Evolution's Shore by Ian McDonald
[This book is titled Chaga in some countries.]
In this story, Saturn's moon Hyperion has disappeared. Then things fell like meteors to Earth from space. They've landed in areas near the equator. Of these, the book primarily deals with Africa. Starting from its impact point in Kenya, an expanding region of an alien growth is covering everything in its path. Military attacks on the spreading stuff may slow the expansion a little, but nothing more. The Africans have named the alien stuff "chaga".
Chaga does not cover the land in a form like buildings or fields of grain. It is like a tall, lacey sculpture that varies from place to place, or maybe a bit like a jungle if one includes all the different kinds of plants that make up a jungle ecosystem. But it's not entirely clear that this is a plant. In its ability to take over whatever it finds and to produce numerous types of structures possessing particular functions, it is reminiscent of Von Neumann nanomachines programmed to build a city or an equally complex system of diverse parts.
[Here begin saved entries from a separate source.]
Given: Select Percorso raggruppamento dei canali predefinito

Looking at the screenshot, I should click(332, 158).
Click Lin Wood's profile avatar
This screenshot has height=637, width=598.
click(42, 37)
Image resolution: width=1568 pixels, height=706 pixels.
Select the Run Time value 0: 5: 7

In any case, I can't do justice to the book's descriptions of the chaga. It is a strange and fascinating thing.
Mostly, this unfamiliar thing transforming the known into the unknown has caused fear and an urge to keep a distance from the chaga. And if the local people aren't fleeing from the chaga on their own, the UN troops deployed around the edges of the chaga region will make them evacuate.
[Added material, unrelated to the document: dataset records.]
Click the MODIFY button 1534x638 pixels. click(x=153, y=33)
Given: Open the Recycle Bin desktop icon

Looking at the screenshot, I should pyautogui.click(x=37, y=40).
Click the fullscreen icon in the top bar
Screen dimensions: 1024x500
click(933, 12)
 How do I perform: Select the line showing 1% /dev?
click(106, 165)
However, there are rumors of people who live in the chaga. Reporter Gaby McAslin finds a man who has lived in and had his needs taken care of by the chaga. The chaga has acted as if a designed environment for him. What is more, the chaga seems to be slowly transforming him.
This is neither a traditional bad-aliens-invade-Earth nor good-aliens-save-Earth story. I suppose different readers could see it from one perspective or the other. Which is not to say the book has no leaning, just that it gives more food for thought than a book that goes further in directing you what to believe.
It's good reading with excellent descriptions and things to consider.
One can ask interesting questions here. The governments of the world are responding in the panicked way such institutions do when faced with a threat to the status quo. We have no reason to believe they've really thought things through and drawn the wisest conclusions. But let's give the devil his due. The chaga has arrived unannounced. There isn't even an unsupported claim by an unknown stranger from space that it isn't harmful or hostile. So what would be a reasonable reaction by governments?
Whether the chaga is plant, animal, machine or none of the above, its ability to have healthy interaction with Earth life is very improbable unless some intelligent planning for this was involved. However, such questions related to its origins are not really part of the story.